In review by Keith Rodway
Solve et Coagula, a 110-minute feature film by Orryelle Defenestrate-Bascule, combines elements of bardic storytelling, folk theatre, sculpture, animation, calligraphy, music and sound art, movement and experimental filmmaking to form a love letter to the delights of the senses, and the gods of Darkness. It is in equal measure both a bravura piece of experimental art cinema, heavy on the symbolism of ceremonial magick, and a faintly absurd am-dram mess. While it could have been improved by an upgrade to its formal performance skills, where it impresses is in its imaginative scope and the cast’s commitment to the material. A critical eye may feel unease at tropes commonly associated with soft porn, which undermine the themes of grief, loss and spiritual transformation – themes that underlie the film’s considerable strengths.
Solve et coagula – dissolve and bind – was the magical process by which medieval alchemists sought to purify base materials by breaking them down and reconstituting them -turning lead into gold. It can also be seen as the heroic transformation of routine life via trials and adversity. Orryelle has his own take on all this, turning the mythical hero Orpheus into Baphomet, the hermaphroditic, goat-headed, winged god allegedly worshipped by the Knights Templar, and familiar in mainstream culture from depictions of ‘Satanic’ rituals.
The film begins with a ritual in which a naked young woman is decorated with roses that seem to signify the clitoris, accompanied by solemn incantations, following which she duly begins to masturbate. This sets the tone for much of which is to follow.
We then cut to Orpheus wandering distracted in search of his lost love Euridice, who has entered the realms of the dead. Orpheus pleads with the gods to give her back. Initially they refuse, but are eventually won over by his pitiable lament. ‘Go then and find her’ they command, ‘but don’t look back.’ Wracked by guilt and fear, Orpheus looks back. It is following this that his transformation can begin.
Orryelle’s Metamorphic Theatre perform all this with what few formal skills they can muster, giving it what one, if feeling generous, might like to assume was their best. Sadly, their best falls far short of conventional expectations. Levels of absurdity pile up. Things perk up about 40 minutes in when our hero emerges dazed and confused from the realm of the dead and is set upon by a band of maenads who tear him limb from limb, eating all but the head. They solemnly carry the head to a river and set it off downstream, where it floats away, still lamenting its fate. These scenes of ritual dismemberment and ritualistic cannibalism are where the film begins to really engage, as if this is the bit everyone’s been looking forward to. The actors seem to find the expressive skills that hitherto had eluded them, and the levels of visual experimentation are impressive.
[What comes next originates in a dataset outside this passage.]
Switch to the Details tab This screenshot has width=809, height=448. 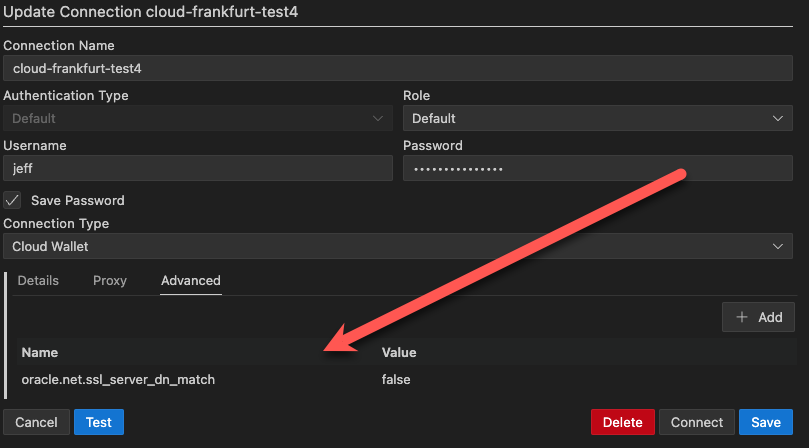coord(38,281)
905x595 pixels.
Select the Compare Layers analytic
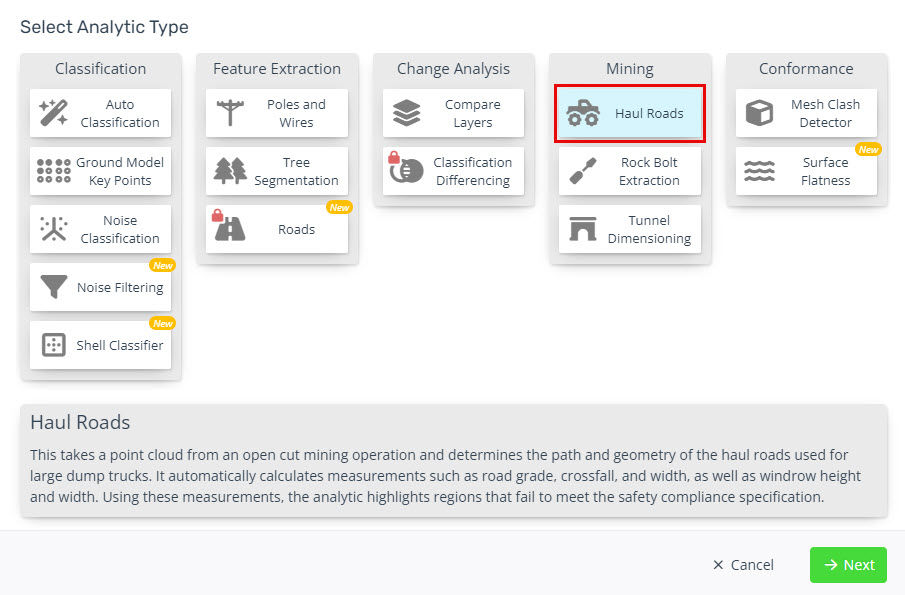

All of this will of course unsettle a bourgeois audience, who will likely baulk at both the subject matter, and the lack of formal skills usually associated with theatrical performance. No doubt Orryelle will be unfazed by this. What impresses is the auteur’s ability to synthesise disparate strands of myth and magick and the latter scenes, where the former Orpheus is reconstructed limb by limb during his post-mortem transfiguration, are superb. By the end we’ve had more female masturbation, vulvic rock formations, group sex, a cumshot and a ritual fire dance, where the film again becomes truly mesmerising as its climax builds. Fans of cult films like the Wicker Man, Midsommar or Kill List may find much to enjoy in these scenes, while for others suspicions of exploitation of vulnerable young women may arouse discomfort. Hashtag Me Too this does not seem to be. These reservations aside, the film has much to recommend it.
Gonzo’s Alan Dearling adds: ‘Orryelle Defenestrate-Bascule’, is indeed a name to conjure with along with his performance group and arcane home at:
The MUTATION PARLOUR:
Orryelle invited me by email to get his first feature film reviewed. I’ve known him and his works in Magick-Music-Art and more, firstly from his contribution to my ‘Alternative Australia’ book, and then I met him at a ritual performance around Glastonbury Tor. He’s Wyrd, no mistaking that. Imaginative. A Shaman.
Everything Orryelle touches is in excess, challenging and often manipulative. He spreads a web, usually a dark one, around his audiences. Keith Rodway is a musician with Necessary Animals and film-maker, so it seemed an act of synchronicity to let him review the film. Thanks Keith.